--- INFORMATION SUPPLIED Enclosed Below ---

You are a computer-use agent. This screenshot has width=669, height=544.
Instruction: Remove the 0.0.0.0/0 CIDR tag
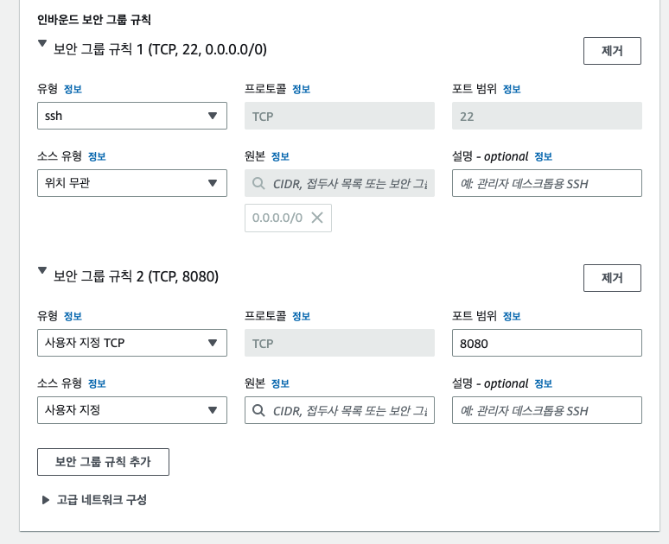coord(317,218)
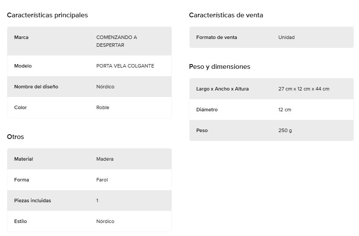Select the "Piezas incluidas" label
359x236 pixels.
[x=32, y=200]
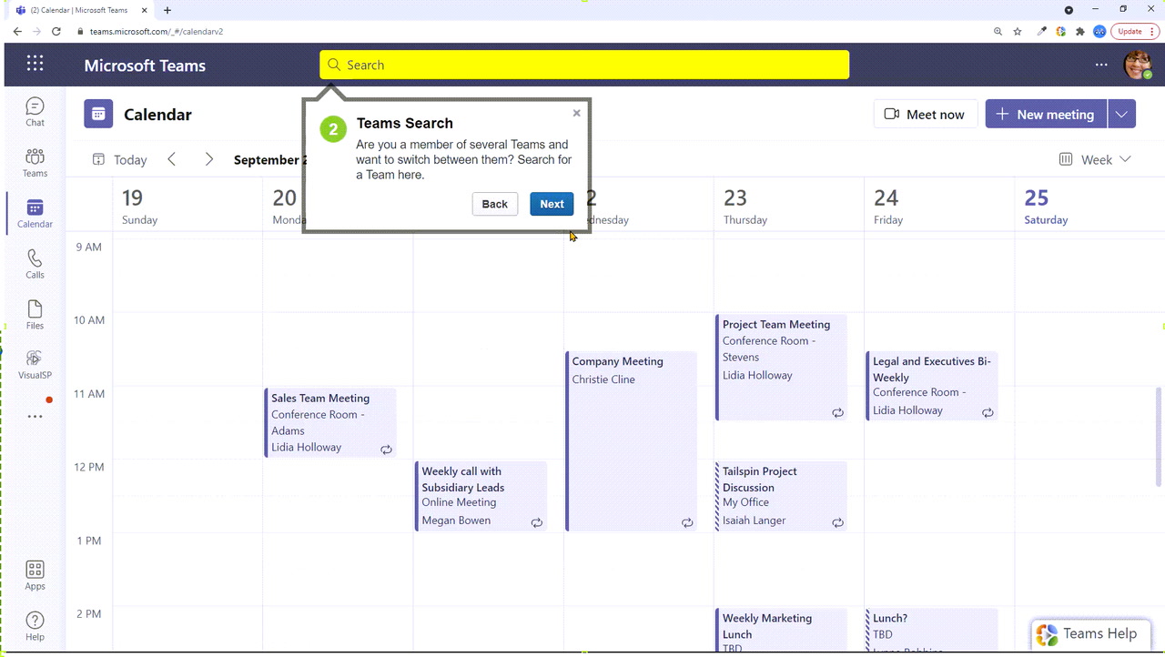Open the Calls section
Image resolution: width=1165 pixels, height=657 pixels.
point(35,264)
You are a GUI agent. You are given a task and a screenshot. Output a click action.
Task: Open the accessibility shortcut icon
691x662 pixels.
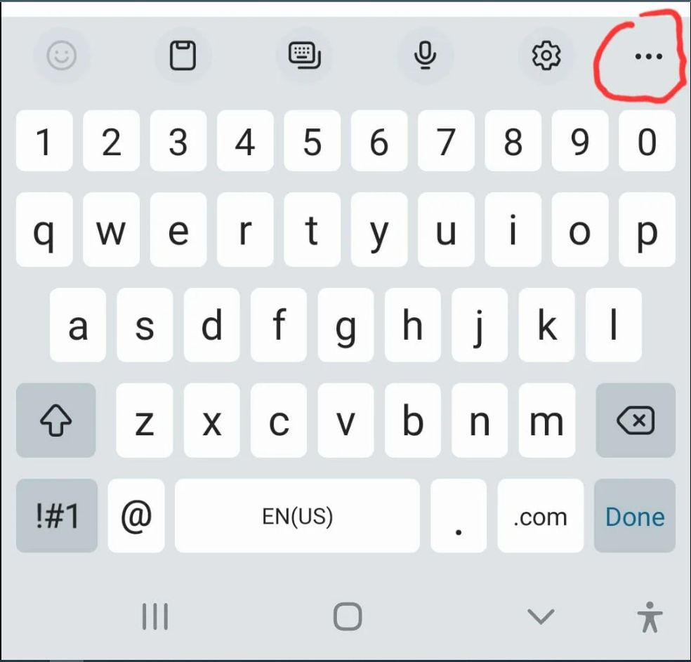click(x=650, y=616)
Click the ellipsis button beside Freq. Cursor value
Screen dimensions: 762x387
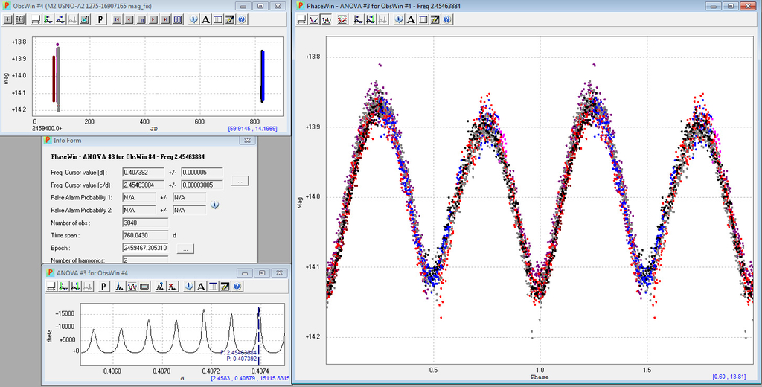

--- End of Enclosed INFORMATION SUPPLIED ---

**WHAT THE TASK REQUIRES**
Copy out the entries above in full and exactly, skipping every picture.

**ANSWER SECTION**
You are a computer-use agent. This screenshot has width=669, height=544.
Instruction: Remove the 0.0.0.0/0 CIDR tag
coord(317,218)
Select the "Piezas incluidas" label
359x236 pixels.
[x=32, y=200]
Open the Calls section
Image resolution: width=1165 pixels, height=657 pixels.
point(35,264)
You are a GUI agent. You are given a task and a screenshot. Output a click action.
Task: Open the accessibility shortcut icon
691x662 pixels.
click(x=650, y=616)
Click the ellipsis button beside Freq. Cursor value
Screen dimensions: 762x387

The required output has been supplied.